Open dersteppenwolf opened 4 years ago
Thanks @dersteppenwolf . Confirmed. There are multiple factors impacting performance, mainly:
The Health checks themselves are run multi-threaded and may even be run multi-process+-threaded (synced via DB).
But the main bottleneck, also affecting the webapp is IMO the Database. Though it may help to set some indexes like you pointed out, it has been acknowledged in longstanding issue #76 that the use of SQLAlchemy
together with a huge Run
table automatically issues multiple very inefficient SQL queries, mainly on all (summary) statistics. Some improvements have already been made but #76 is still open. A summary (cache) table is one suggested solution but not optimal. The Run
table is in effect time-series data so may need special treatment or very proper indexing. TimeScaleDB
may be another option.
Other related refs are #43 #94 #149 #232 .
@dersteppenwolf tested your index settings. Makes indeed a huge performance difference!
Appearantly can be applied for both SQLIte and Postgres. Think we can apply these using SQLAlchemy: https://docs.sqlalchemy.org/en/13/core/constraints.html#index-api Possibly an update to the tables defined in models.py
(setting index=true
). Hopefully that is enough, otherwise also an Alembic migration needs to be done for existing DBs.
I've reported a similar issue, not noticing that it was actually a duplicate (see #391, thanks @bart-v). With some preliminary testing I found out that creating indexes improved the page speed by a factor of (at least) 5, and caching calculated results (while still using SQL Alchemy for filtering and counts) in the Resource class by another factor 3 - 4.
This can probably be improved more, by storing the runs in a Python list but then runs.count(), .filter_by() and .order_by() need to be replaced by Python code like len, list comprehension with if, and sort respectively.
Regarding SQLite vs Postgres: without indexes I didn't perceive a notable difference (with several thousands of runs), but it seemed that creating indexes in SQLite didn't make a much a difference as it did in Postgres. I'd recommend Postgres though. I also found out that running the runner inside the web app made the webapp perform poorly, even though it can be seen that the runner stops working while the page is being created. I'd also recommend to set the number of workers for the webapp to 4 (the default). Especially if multiple users can view the web app.
Here is some of the change to the Resource model as an improvement:
@property
def first_run(self):
if not hasattr(self, '_first_run'):
_first_run = self.runs.order_by(Run.checked_datetime.asc()).first()
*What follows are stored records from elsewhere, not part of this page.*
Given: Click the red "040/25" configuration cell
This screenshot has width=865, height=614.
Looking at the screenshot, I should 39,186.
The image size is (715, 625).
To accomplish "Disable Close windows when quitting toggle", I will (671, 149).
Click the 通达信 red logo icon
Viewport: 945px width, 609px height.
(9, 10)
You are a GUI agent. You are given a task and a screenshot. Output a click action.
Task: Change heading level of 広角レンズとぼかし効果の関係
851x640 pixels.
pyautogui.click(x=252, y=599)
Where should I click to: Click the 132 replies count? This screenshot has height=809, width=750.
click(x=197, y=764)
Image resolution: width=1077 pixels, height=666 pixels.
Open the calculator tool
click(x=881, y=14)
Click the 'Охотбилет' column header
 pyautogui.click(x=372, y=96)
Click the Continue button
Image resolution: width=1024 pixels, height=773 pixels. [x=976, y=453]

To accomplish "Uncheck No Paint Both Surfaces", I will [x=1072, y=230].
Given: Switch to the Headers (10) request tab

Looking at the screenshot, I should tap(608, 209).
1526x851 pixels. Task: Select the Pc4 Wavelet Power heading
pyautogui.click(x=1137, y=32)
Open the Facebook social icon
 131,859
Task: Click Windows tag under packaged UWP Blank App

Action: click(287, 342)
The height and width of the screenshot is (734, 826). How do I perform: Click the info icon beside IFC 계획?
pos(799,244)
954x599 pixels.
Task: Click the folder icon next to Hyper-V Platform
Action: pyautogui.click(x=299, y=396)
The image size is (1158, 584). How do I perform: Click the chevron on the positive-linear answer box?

setattr(self, '_first_run', _first_run)
return self._first_run
New prop:
@property
def run_count(self):
if not hasattr(self, '_run_count'):
setattr(self, '_run_count', self.runs.count())
return self._run_count
There is no need for a single resource to query the database more often than necessary. This code still uses SQLAlchemy, but its usage is minimized, thanks to the caching of the properties.
I've created 2 PR's (#393 and #394) addressing the issues mentioned above. I deliberately chose to create two different PR's, because the changes do not depend on each other. If one of the PR's is not accepted in the current state, it does not block the merging of the other PR.
Regarding the improvement: the time to generate a page containing a resource list also increases about five fold. So, the combined improvement is about 25 times. Of course this is measured very unscientifically, but with a large number of results and runs both improvements are obvious.
just thinking out loud here - what happens in a 500 concurrent user scenario: would creating "static" png (e.g. munin) or svg files automatically updated after a defined time period(default harvesting time?) help instead of creating them manually on each page request ?
FWIW I added these indexes to postgres, on top of the indexes suggested by dersteppenwolf. This more than doubled our performance, but it's still not great.
CREATE INDEX ON run(resource_identifier,success); CREATE INDEX ON run(resource_identifier,checked_datetime);
Describe the bug The application is really slow, or even stops working, if there is a high number of services configured and / or there are too many historical records in the database.
To Reproduce Publish a high number of services (ie. 800) , keep 90 days of history and check services every hour. Looks like the home page tries to load too many records from the database trying to show the general stats of the instance and the web app fails.
Expected Behavior The web app loads successfully.
Suggestion In addition to reduce the number of days of history and frequency of checks it could help to include some indexes in the database.
For example: